With her four-year-old nestled nearby, doctor Saniya Jafri consults from home in Karachi with a patient on the other side of Pakistan via her laptop.
She is one of thousands of Pakistani female doctors returning to practice through “telemedicine” after leaving the profession because of family obligations and workplace barriers to women in the conservative society. Although women outnumber men in Pakistan’s medical registrations, many stop practicing after marriage, exacerbating the fast-growing nation’s shortage of doctors. Jafri, a mother of three, gave up cardiology after marriage. “I did not want to choose long working hours and be away from home for a long time,” she told AFP.
But an initiative by digital health firm Sehat Kahani helped her back into the workforce by providing a digital platform to connect home-based, mostly female doctors, with patients in underserved communities. Private clients are also catered for. The initiative has brought 7,500 doctors back into practice, its co-founder says, and aims to boost health care for disadvantaged areas in Pakistan that face a dearth of services – especially female patients who often feel more comfortable speaking with women medical staff about health issues.
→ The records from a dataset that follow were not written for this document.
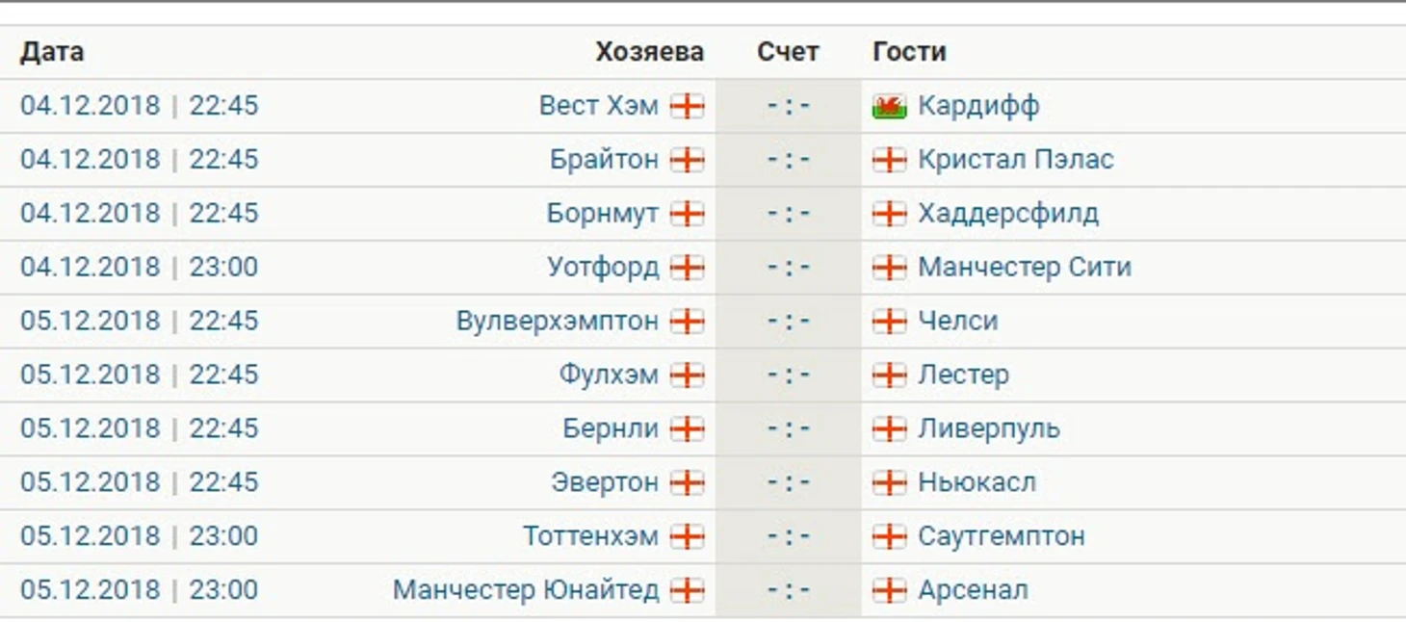The width and height of the screenshot is (1406, 622).
Task: Click the flag icon beside Манчестер Юнайтед
Action: 688,590
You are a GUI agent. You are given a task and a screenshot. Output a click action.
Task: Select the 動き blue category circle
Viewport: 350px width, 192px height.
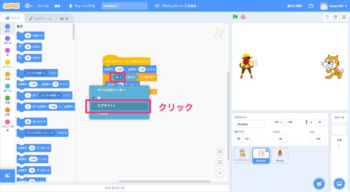[x=7, y=27]
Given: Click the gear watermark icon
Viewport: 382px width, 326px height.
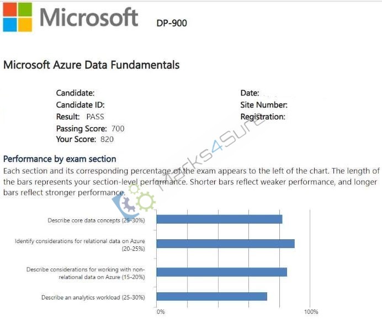Looking at the screenshot, I should pos(135,202).
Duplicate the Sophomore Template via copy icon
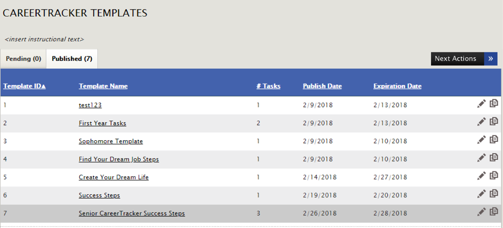This screenshot has height=228, width=503. click(494, 140)
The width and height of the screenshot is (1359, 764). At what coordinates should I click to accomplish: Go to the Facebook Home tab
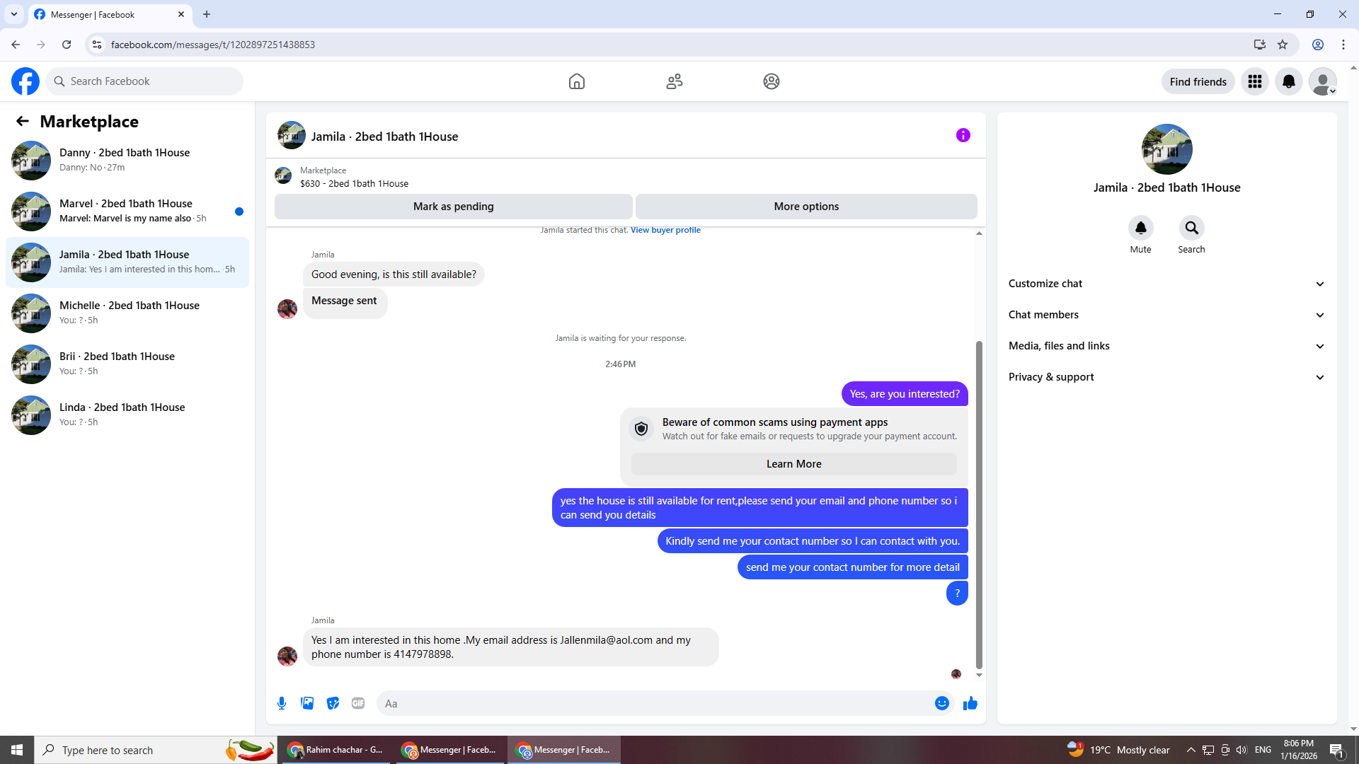point(576,82)
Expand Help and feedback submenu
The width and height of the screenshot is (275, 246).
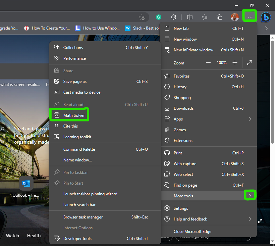[x=250, y=219]
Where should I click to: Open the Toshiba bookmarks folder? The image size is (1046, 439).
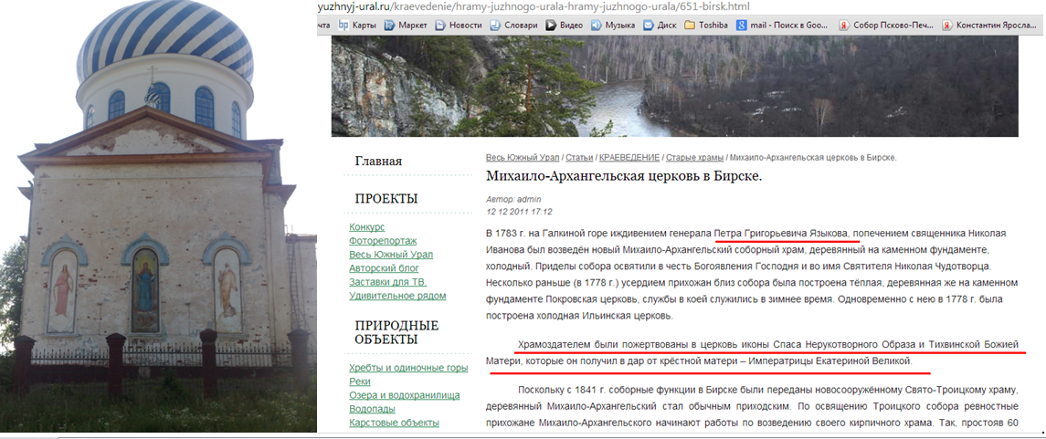[706, 26]

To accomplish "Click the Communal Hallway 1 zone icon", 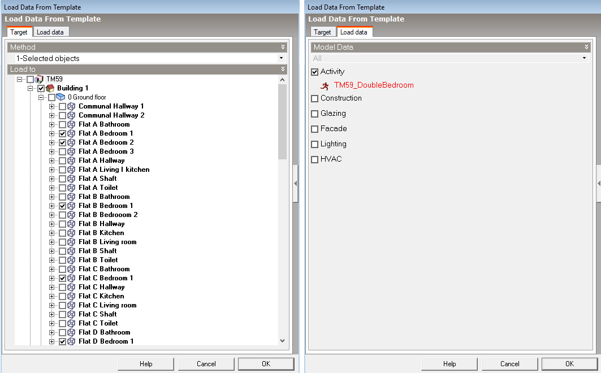I will click(x=72, y=106).
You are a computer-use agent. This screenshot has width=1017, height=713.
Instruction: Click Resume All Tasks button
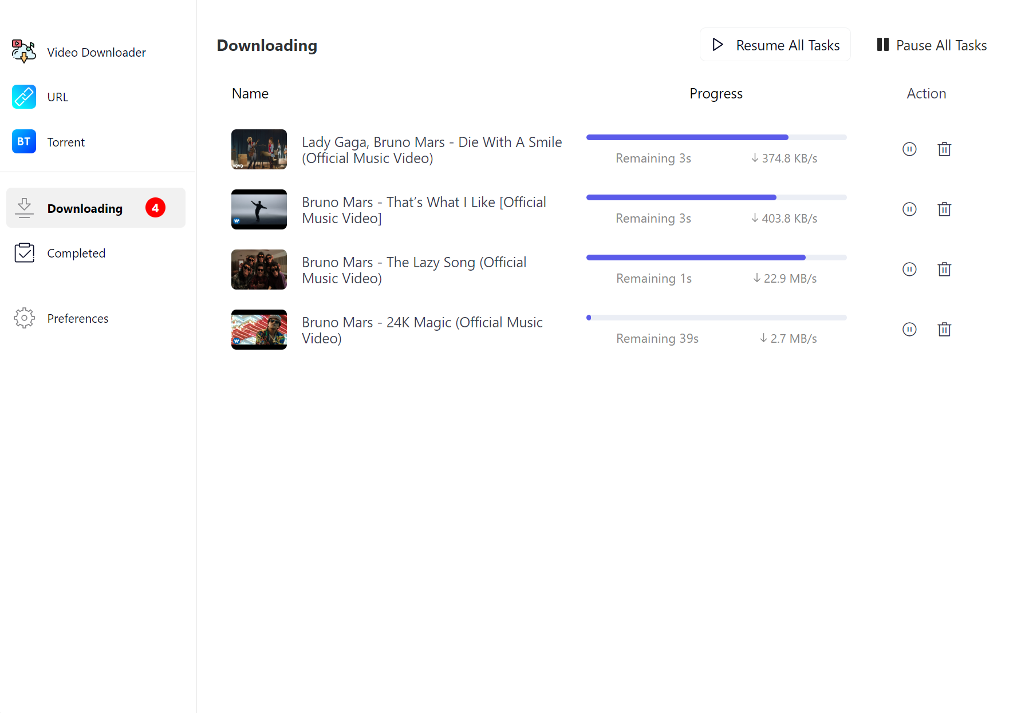(x=775, y=45)
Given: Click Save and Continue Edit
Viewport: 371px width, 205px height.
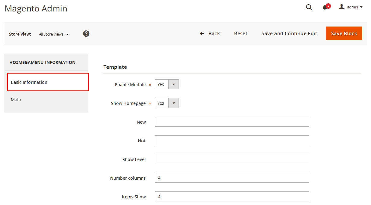Looking at the screenshot, I should (289, 33).
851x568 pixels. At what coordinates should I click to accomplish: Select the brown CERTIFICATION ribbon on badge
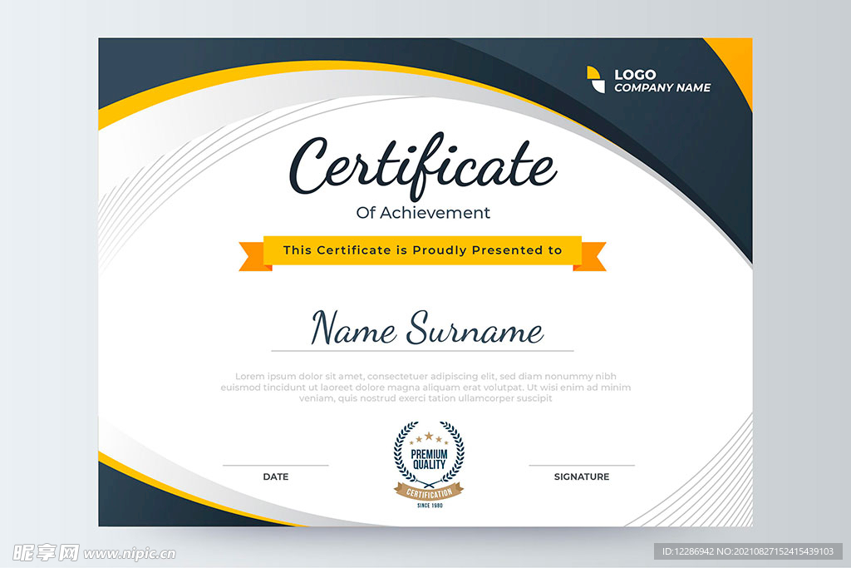coord(429,492)
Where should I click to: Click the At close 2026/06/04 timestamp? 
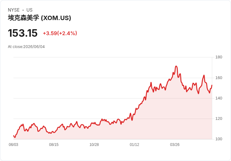[26, 47]
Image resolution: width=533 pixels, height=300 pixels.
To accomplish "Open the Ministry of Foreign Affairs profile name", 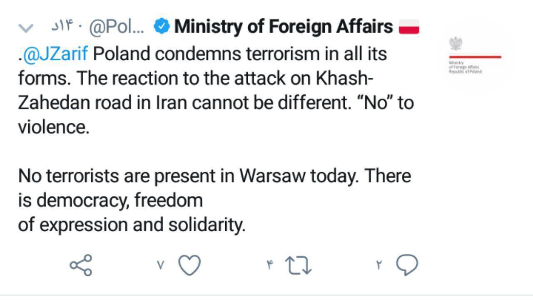I will (283, 27).
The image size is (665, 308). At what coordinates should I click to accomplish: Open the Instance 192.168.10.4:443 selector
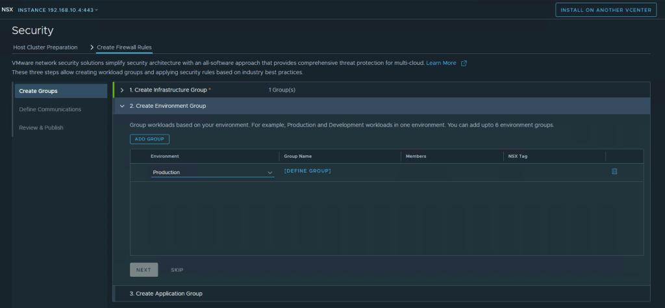click(x=59, y=10)
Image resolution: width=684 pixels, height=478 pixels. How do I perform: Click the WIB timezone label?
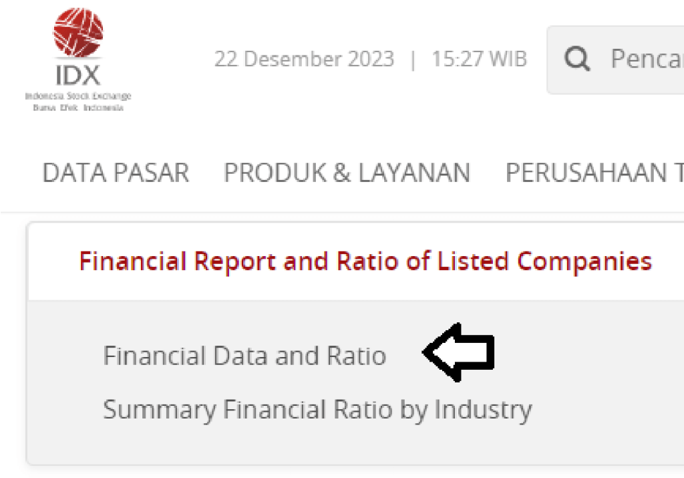click(x=508, y=59)
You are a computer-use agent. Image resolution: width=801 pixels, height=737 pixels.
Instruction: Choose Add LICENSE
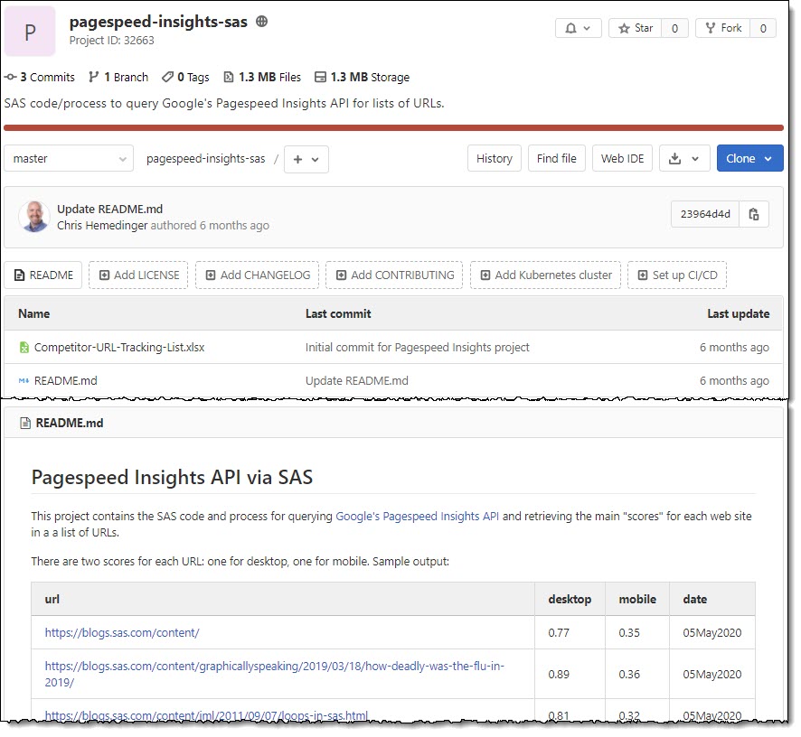(138, 275)
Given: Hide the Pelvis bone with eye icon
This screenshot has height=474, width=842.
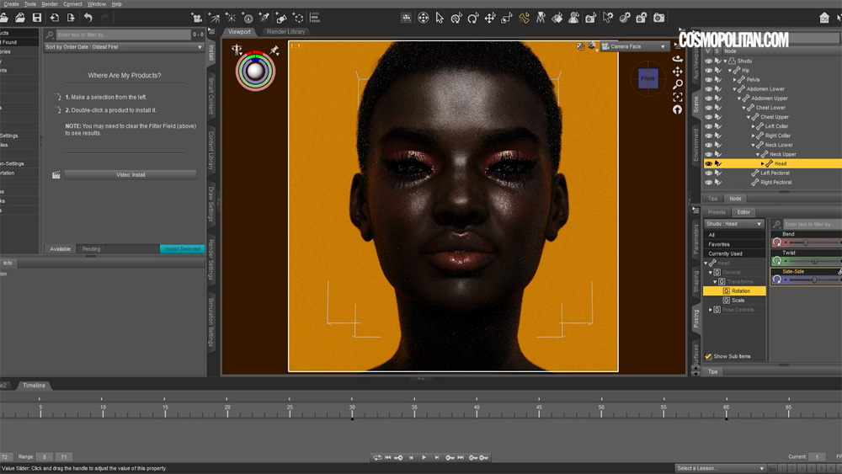Looking at the screenshot, I should 708,79.
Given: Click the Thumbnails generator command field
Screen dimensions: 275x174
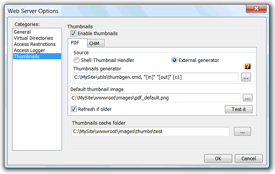Looking at the screenshot, I should (x=156, y=77).
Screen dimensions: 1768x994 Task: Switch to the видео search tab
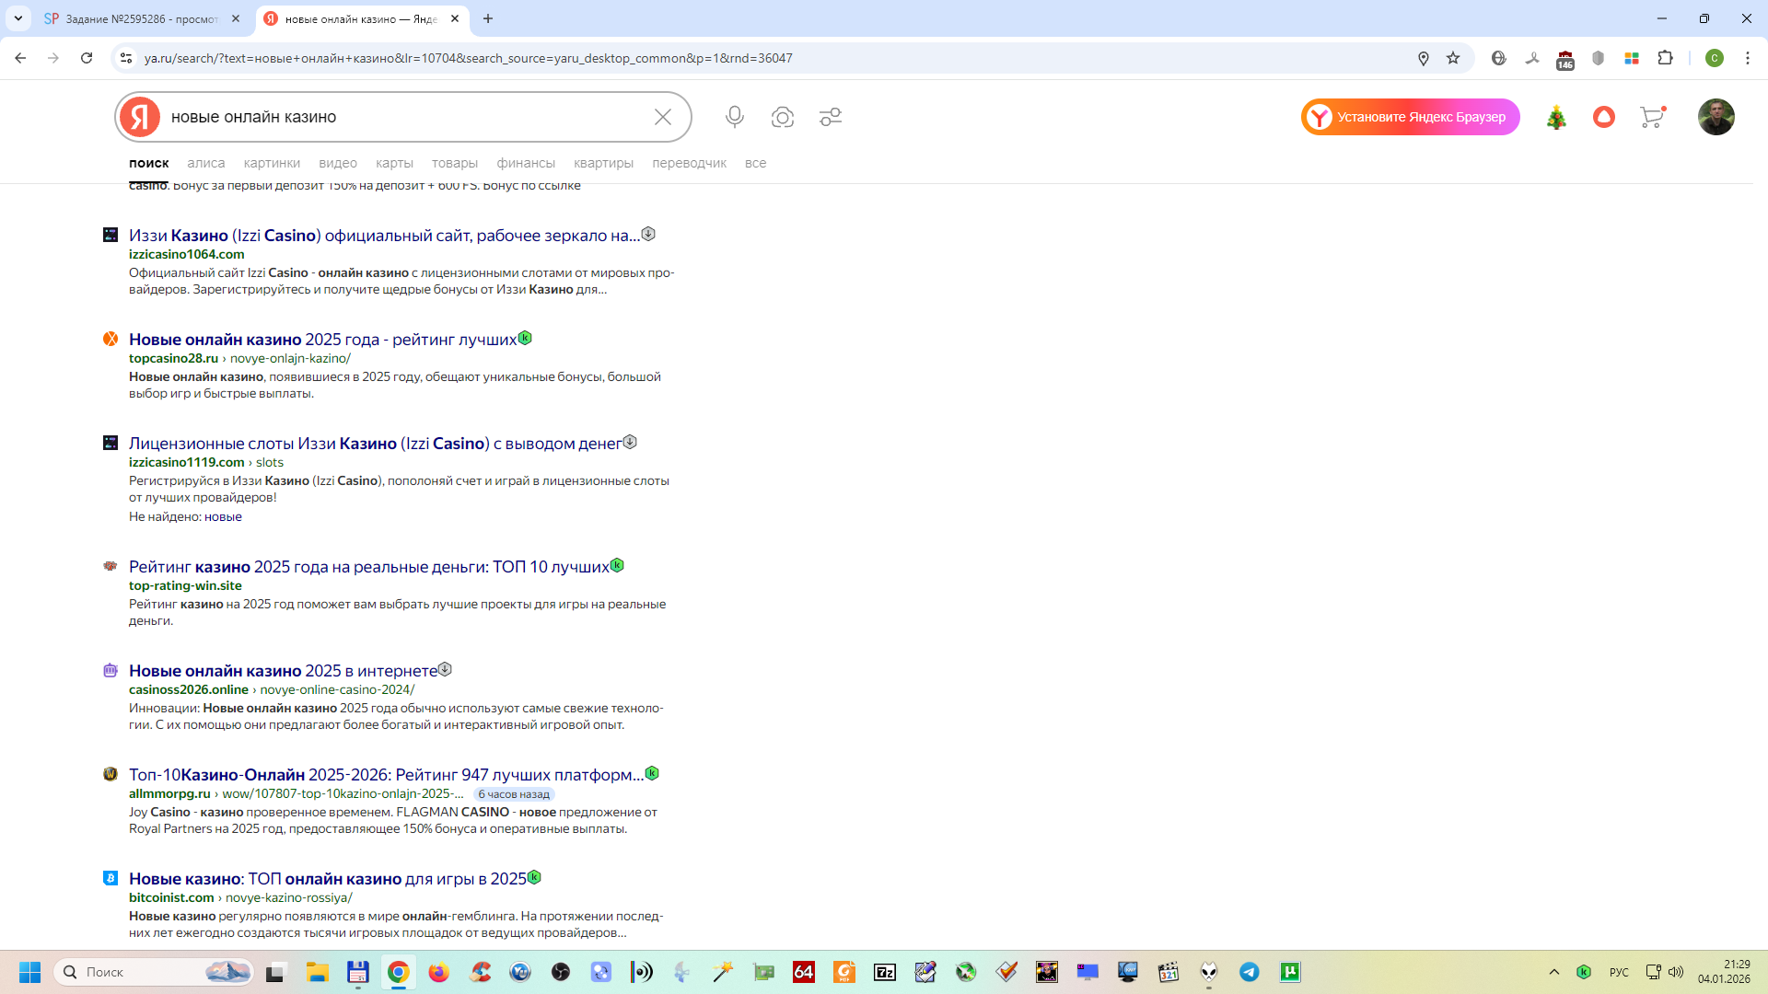click(338, 163)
Gallup surveys and doctor associations suggest more than a third of Pakistan’s female medical graduates never enter the profession – or leave it after marriage – due to lack of family support, poor childcare facilities, and harassment. The situation is symptomatic of wider challenges for women in Pakistan who face significant economic and social disparities, with the World Economic Forum ranking the nation second-to-last for gender equality. Jafri now balances caring for her children and household chores with attending to patients online.
“I wanted to stay with my children,” the 43-year-old said of the flexible arrangement. An overwhelming majority of the tens of thousands of aspirants who compete for places in government-run medical universities are women – a rare instance in Pakistan of female student admissions outnumbering men.
Yet working at hospitals and clinics is widely seen as incompatible with family life for women, especially those with young children. “The lady doctor who advises mothers to exclusively breastfeed for six months does not have such a facility at her own workplace,” said Zakiya Aurangzeb, President of the Pakistan Islamic Medical Association.
She said long hours and the risk of sexual harassment and mob violence from the families of patients who suffered poor outcomes also put off women and their families.
Seeing those challenges as well as Pakistan’s dismal health care access in poor communities, doctor Sara Saeed Khurram set up Sehat Kahani, a digital network that includes 80 clinics where patients visit for a remote consultation with a doctor, guided by an in-person nurse.